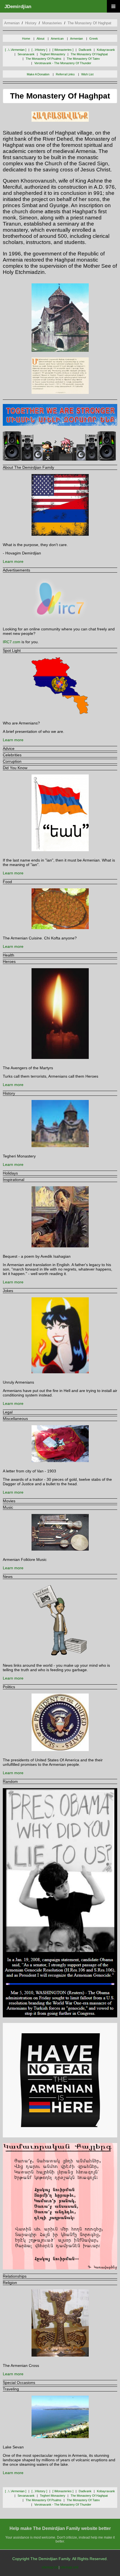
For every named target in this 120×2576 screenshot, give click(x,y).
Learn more (13, 561)
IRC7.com (11, 642)
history (31, 23)
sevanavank (26, 54)
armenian (12, 23)
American (57, 38)
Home (26, 38)
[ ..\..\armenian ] (15, 49)
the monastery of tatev (83, 58)
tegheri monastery (52, 54)
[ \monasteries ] (62, 49)
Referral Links (65, 74)
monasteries (52, 23)
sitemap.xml (69, 2567)
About (40, 38)
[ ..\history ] (39, 49)
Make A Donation (38, 74)
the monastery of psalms (43, 58)
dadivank (85, 49)
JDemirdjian (17, 6)
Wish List (87, 74)
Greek (93, 38)
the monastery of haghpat (89, 23)
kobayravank (106, 49)
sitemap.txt (50, 2567)
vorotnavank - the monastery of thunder (62, 63)
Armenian (76, 38)
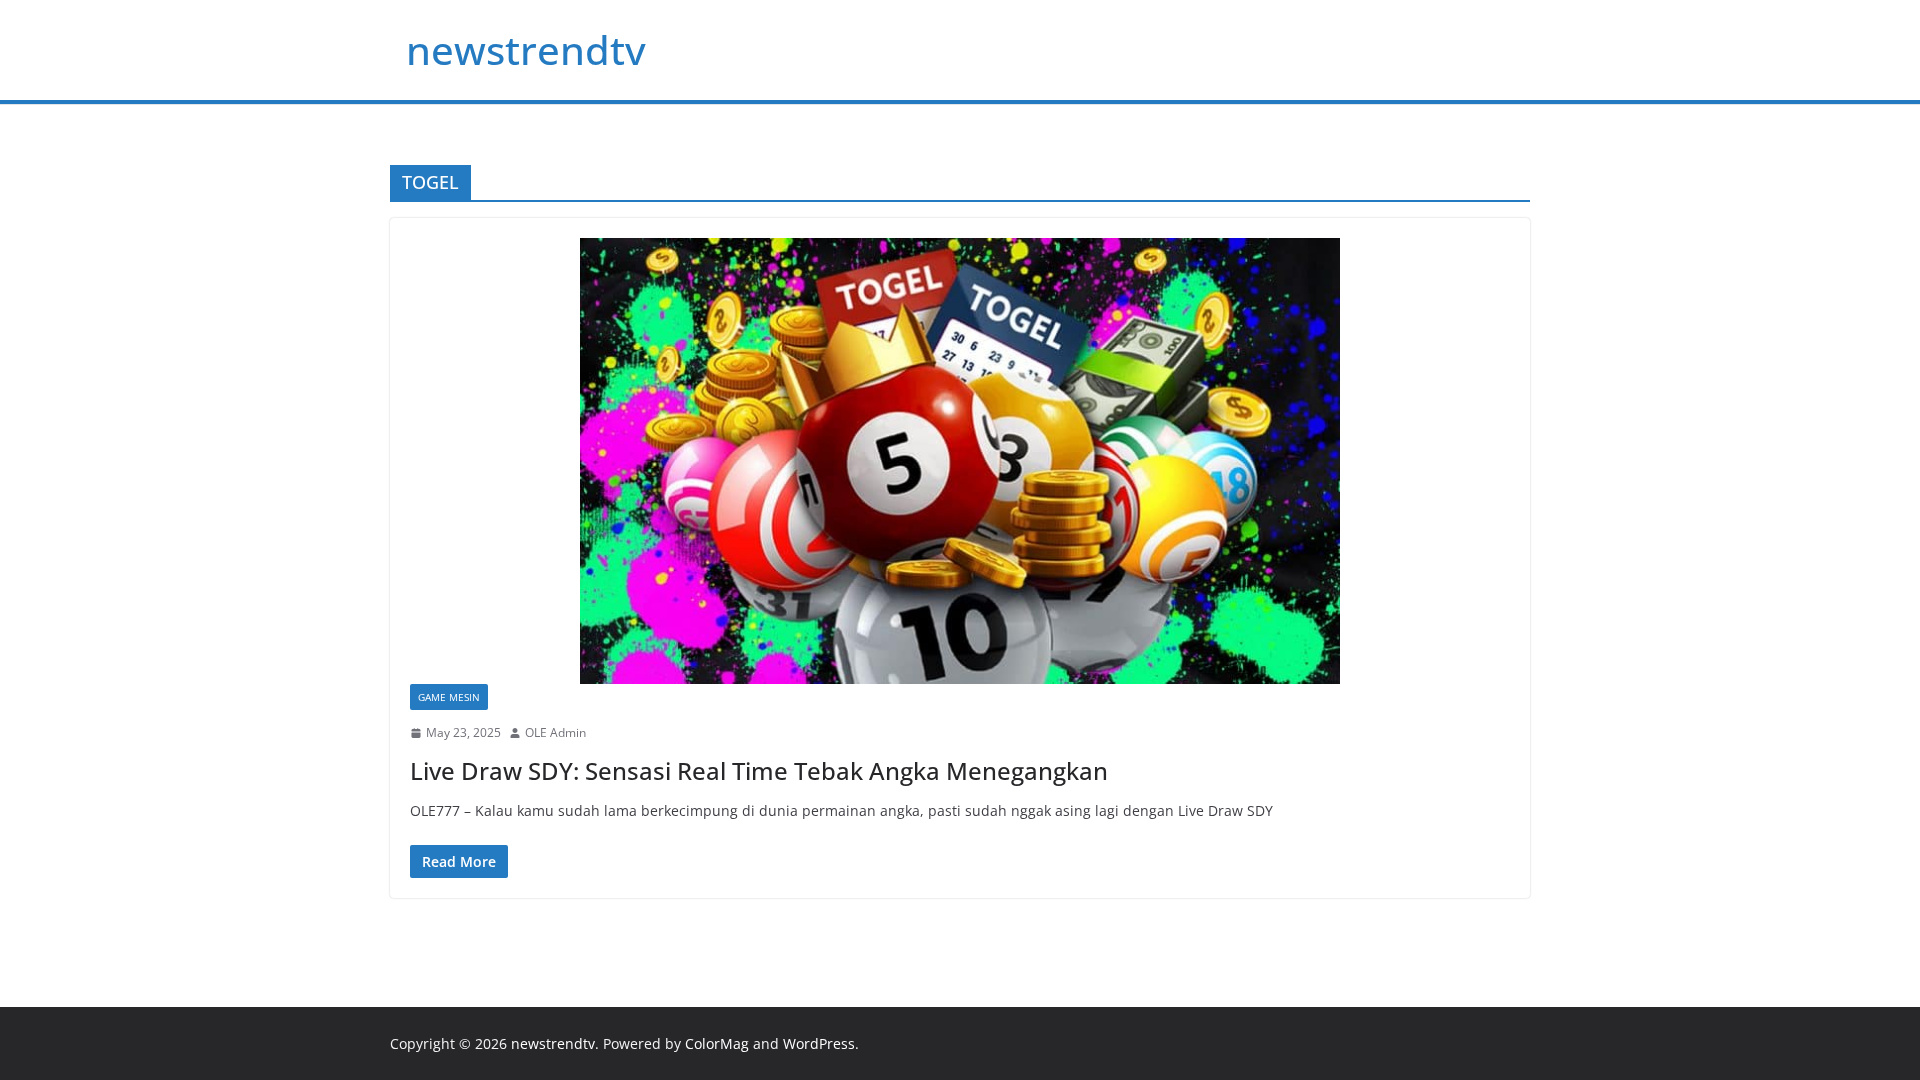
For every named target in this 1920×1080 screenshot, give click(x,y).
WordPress (819, 1043)
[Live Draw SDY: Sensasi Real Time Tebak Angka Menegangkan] (960, 460)
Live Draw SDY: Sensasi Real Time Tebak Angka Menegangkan (759, 770)
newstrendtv (526, 49)
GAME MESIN (449, 697)
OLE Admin (555, 732)
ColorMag (717, 1043)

-*-

EXERCISE GOAL: Pictures excluded, repeat the material above from its first line through the line containing "sitemap.xml (69, 2567)", both included.

COMPLETED TASK:
For every named target in this 120×2576 screenshot, give click(x,y).
Learn more (13, 561)
IRC7.com (11, 642)
history (31, 23)
sevanavank (26, 54)
armenian (12, 23)
American (57, 38)
Home (26, 38)
[ ..\..\armenian ] (15, 49)
the monastery of tatev (83, 58)
tegheri monastery (52, 54)
[ \monasteries ] (62, 49)
Referral Links (65, 74)
monasteries (52, 23)
sitemap.xml (69, 2567)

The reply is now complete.